• **Task inputs**

┄┄┄┄┄┄┄┄┄┄

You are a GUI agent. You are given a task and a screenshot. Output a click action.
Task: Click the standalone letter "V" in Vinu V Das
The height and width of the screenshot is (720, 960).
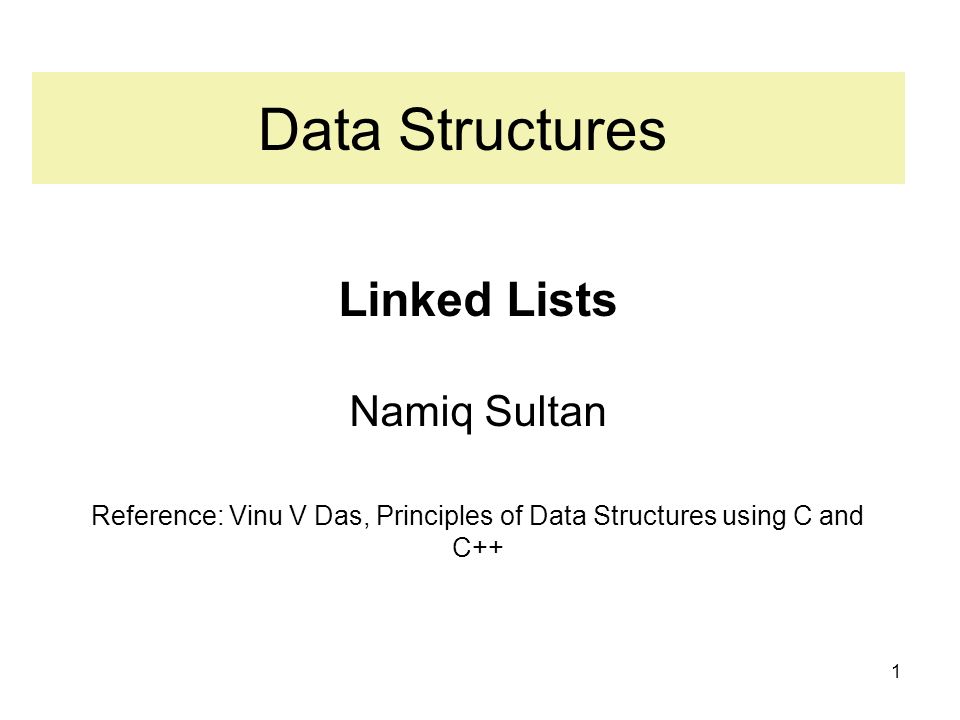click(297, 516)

┄┄┄┄┄┄┄┄┄┄

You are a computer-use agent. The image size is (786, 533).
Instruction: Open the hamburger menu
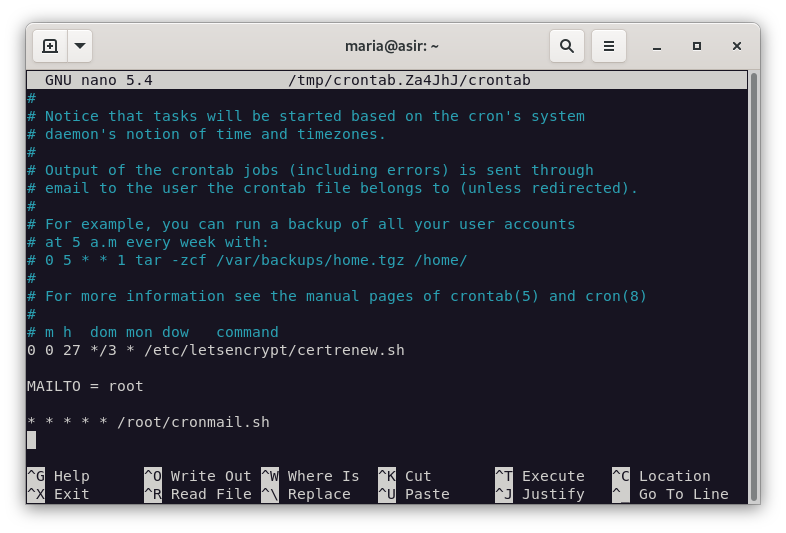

┄┄┄┄┄┄┄┄┄┄

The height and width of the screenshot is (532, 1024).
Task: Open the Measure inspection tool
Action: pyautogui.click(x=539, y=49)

┄┄┄┄┄┄┄┄┄┄

• **Exercise objective**
Repeat the material word for word, from the line containing "You are a GUI" through the line containing "click(297, 516)", inclusive, and leave the pictures out.

• **Expected output**
You are a GUI agent. You are given a task and a screenshot. Output a click action.
Task: Click the standalone letter "V" in Vinu V Das
The height and width of the screenshot is (720, 960).
click(297, 516)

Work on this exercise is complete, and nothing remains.